First we create a new column with the product summary. This is what we will use to create our vector database to later query. Then, we use the LLM and prompt engineering to check for products and quantities on each email. Finally, we check the product and stock using RAG and process the order requests.

In [None]:
# Create a new column that summarizes the product information
products_df['summary'] = products_df.apply(lambda row: f"product_id: {row['name']} - name:{row['name']} - category: {row['category']} - description: {row['description']} - stock: {row['stock']} - seasons: {row['seasons']} - price: {row['price']}", axis=1)
products_df.head()

In [None]:
# Import Langchain and the necessary modules
from langchain_community.document_loaders import DataFrameLoader
from langchain_chroma import Chroma
from langchain_community.embeddings import HuggingFaceBgeEmbeddings

# Load the product catalog from the DataFrame and store in a Chroma vector store
loader = DataFrameLoader(products_df, page_content_column="summary")
documents = loader.load()

huggingface_embeddings = HuggingFaceBgeEmbeddings(
    model_name="sentence-transformers/all-MiniLM-l6-v2",
    model_kwargs={'device':'cpu'}, 
    encode_kwargs={'normalize_embeddings': True}
)

# Create embeddings for products and initialize Chroma vector store
vectorstore = Chroma.from_documents(documents, embedding=huggingface_embeddings)

In [42]:
# Function to extract products and quantities from email body
def extract_products_and_quantities(email_body):
    #This needs to be improved to account for categories of products and seasons
    prompt = f"""
    You are a data extraction assistant. I will provide you with an email body that contains an order request. Your task is to extract the list of products and their respective quantities mentioned in the email.

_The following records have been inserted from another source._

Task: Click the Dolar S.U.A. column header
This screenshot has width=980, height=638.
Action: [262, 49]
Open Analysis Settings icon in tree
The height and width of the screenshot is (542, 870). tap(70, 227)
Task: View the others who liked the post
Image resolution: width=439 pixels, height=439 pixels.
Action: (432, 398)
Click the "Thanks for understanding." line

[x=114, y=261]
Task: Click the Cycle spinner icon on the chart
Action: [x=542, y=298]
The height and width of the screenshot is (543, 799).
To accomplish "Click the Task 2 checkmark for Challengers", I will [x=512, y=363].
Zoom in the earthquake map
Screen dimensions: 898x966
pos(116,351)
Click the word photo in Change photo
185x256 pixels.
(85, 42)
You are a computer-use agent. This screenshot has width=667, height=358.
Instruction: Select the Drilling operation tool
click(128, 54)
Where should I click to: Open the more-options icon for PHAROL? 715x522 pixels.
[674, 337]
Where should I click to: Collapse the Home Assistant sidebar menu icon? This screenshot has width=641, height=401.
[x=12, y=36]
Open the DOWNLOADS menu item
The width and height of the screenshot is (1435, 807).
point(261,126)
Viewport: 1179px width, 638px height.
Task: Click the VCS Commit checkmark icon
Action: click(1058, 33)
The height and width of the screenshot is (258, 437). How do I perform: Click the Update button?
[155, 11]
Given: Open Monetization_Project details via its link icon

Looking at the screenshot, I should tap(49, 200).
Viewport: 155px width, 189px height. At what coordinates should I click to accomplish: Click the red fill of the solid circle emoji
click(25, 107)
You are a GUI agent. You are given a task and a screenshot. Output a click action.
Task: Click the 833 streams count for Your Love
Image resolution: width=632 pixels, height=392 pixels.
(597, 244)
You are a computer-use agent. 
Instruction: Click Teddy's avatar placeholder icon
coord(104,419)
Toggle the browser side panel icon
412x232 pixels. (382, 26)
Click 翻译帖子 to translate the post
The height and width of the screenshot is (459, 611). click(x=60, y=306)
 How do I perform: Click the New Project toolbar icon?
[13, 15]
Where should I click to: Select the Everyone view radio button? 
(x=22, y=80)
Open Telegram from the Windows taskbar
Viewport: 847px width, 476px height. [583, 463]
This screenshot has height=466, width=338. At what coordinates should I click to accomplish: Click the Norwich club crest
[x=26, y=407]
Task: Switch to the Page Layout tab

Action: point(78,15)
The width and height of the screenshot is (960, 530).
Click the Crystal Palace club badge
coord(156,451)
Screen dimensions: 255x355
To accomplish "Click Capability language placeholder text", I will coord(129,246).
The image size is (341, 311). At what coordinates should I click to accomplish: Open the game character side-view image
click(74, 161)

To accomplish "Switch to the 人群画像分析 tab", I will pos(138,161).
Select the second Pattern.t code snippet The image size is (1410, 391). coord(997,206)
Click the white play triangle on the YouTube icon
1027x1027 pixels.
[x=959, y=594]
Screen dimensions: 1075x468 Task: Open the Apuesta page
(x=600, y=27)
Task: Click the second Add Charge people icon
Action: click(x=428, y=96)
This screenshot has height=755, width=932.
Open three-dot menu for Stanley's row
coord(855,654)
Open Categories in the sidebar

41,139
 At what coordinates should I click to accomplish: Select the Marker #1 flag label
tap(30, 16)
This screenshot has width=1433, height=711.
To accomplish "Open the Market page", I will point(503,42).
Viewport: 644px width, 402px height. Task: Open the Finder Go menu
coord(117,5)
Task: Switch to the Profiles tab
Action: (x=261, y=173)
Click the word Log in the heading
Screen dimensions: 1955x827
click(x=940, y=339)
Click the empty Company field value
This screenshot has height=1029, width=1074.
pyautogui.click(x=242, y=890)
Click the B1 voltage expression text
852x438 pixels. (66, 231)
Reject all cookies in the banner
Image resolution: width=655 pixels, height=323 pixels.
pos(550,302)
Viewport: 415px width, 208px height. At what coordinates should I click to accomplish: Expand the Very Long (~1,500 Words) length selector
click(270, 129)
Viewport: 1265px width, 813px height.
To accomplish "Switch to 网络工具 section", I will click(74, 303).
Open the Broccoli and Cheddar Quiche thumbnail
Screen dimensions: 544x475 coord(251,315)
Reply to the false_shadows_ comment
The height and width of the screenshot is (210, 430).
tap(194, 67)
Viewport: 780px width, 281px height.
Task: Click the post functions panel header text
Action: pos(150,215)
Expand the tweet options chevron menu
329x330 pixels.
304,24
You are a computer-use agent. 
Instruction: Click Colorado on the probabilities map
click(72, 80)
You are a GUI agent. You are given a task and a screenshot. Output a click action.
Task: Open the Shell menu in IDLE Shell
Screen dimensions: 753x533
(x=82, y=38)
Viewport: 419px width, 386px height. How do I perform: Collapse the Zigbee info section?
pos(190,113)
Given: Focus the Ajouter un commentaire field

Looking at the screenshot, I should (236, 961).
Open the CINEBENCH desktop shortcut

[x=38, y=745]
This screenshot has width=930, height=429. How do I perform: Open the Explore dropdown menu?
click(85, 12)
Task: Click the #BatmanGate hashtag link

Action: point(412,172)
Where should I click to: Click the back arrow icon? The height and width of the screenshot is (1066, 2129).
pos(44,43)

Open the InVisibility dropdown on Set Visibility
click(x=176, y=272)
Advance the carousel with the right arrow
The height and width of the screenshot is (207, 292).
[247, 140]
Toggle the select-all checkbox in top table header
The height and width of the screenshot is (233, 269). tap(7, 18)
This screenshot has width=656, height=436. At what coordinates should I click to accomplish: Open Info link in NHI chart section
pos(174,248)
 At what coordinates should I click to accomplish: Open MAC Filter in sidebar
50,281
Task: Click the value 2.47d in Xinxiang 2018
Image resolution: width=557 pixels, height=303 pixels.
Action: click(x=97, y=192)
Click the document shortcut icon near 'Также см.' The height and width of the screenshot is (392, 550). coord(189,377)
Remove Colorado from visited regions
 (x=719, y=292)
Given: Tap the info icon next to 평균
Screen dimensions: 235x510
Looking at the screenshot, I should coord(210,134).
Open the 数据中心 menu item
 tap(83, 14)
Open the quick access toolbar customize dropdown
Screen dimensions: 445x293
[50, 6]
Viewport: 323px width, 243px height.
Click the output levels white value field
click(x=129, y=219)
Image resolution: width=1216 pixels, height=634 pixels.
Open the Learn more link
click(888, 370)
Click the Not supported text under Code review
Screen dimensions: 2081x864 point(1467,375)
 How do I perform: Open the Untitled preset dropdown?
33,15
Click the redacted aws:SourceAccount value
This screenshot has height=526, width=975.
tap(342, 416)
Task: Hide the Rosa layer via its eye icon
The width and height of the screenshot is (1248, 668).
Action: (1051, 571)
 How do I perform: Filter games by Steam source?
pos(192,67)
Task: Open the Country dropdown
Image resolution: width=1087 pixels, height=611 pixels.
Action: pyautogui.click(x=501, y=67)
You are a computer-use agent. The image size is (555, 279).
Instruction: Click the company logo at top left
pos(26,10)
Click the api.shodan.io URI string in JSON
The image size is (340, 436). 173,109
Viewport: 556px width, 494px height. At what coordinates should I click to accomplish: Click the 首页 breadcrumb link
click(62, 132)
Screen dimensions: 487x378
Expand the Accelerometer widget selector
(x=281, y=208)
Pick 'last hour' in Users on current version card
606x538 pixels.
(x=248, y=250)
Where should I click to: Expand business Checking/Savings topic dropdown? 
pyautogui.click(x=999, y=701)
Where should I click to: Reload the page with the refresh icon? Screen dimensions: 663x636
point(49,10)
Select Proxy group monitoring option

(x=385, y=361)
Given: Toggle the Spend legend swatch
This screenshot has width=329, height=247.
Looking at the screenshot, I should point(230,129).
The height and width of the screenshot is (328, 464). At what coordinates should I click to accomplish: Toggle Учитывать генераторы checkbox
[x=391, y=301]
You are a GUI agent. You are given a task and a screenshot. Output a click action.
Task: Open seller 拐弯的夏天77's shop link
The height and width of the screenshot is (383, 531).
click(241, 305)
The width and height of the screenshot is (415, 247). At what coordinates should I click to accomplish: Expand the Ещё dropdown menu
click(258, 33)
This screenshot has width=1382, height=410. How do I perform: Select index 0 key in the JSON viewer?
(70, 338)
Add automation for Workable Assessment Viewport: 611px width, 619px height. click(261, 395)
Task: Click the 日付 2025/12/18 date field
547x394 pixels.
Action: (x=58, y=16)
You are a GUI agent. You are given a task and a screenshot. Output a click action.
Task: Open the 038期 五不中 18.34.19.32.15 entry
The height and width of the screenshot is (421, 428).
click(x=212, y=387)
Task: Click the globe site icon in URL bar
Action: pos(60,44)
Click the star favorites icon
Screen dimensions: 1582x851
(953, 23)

    Here is the email body:
    ###
    "{email_body}"
    ###

    Please provide the extracted list of products and their quantities in the following format. Only include products that have a valid quantity specified. Only use numbers as a quantity.
    - Product Name: Quantity

    Example:
    - Blue Dresses: 2
    - Red Heels: 1
    """
    
    response = client.chat.completions.create(
        model="gpt-4o",
        messages=[
            {"role": "user", "content": prompt}
        ],
        max_tokens=50
        )
    
    extracted_text = response.choices[0].message.content.strip()
    # Convert extracted text to a dictionary
    product_list = {}
    for line in extracted_text.split('\n'):
        #print(line)
        if ': ' in line:
            product, quantity = line.split(': ')
            if quantity.isdigit():
                product_list[product.strip()] = int(quantity.strip())
            else:
                print(f"Quantity for product '{product}' is not a valid number. Data: {line}")
    
    return product_list

{'- CLF2109 Cable Knit Beanies': 5, '- FZZ1098 Fuzzy Slippers': 2}


In [45]:
# Function to process orders
def process_order_request(email_id, email_body):
    # Extract product and quantity from email body
    products_in_email = extract_products_and_quantities(email_body)
    order_status_list = []
    
    # Process each product in the order request
    for product_name, quantity in products_in_email.items():
        relevant_products = vectorstore.similarity_search(product_name)
        relevant_product = relevant_products[0].metadata['product_id']
        print(relevant_product)
        product_row = products_df[products_df['product_id'] == relevant_product]
        
        if not product_row.empty:
            product_id = product_row.iloc[0]['product_id']
            stock = product_row.iloc[0]['stock']
            #print(product_id, stock)
            #print("---")
            
            if stock >= quantity:
                # Order can be fulfilled
                products_df.loc[products_df['product_id'] == relevant_product, 'stock'] -= quantity
                order_status_list.append({
                    'email ID': email_id,
                    'product ID': product_id,
                    'quantity': quantity,
                    'status': 'created'
                })
            else:
                # Out of stock
                order_status_list.append({
                    'email ID': email_id,
                    'product ID': product_id,
                    'quantity': quantity,
                    'status': 'out of stock'
                })
        else:
            # Handle case where product is not found in catalog
            order_status_list.append({
                'email ID': email_id,
                'product ID': 'unknown',
                'quantity': quantity,
                'status': 'product not found'
            })
    
    return order_status_list

# Apply the process to order requests and generate the output for 'order-status'
order_requests = emails_df[emails_df['category'] == 'order request']
order_status_results = []

for _, row in order_requests.iterrows():
    order_status_results.extend(process_order_request(row['email_id'], row['message']))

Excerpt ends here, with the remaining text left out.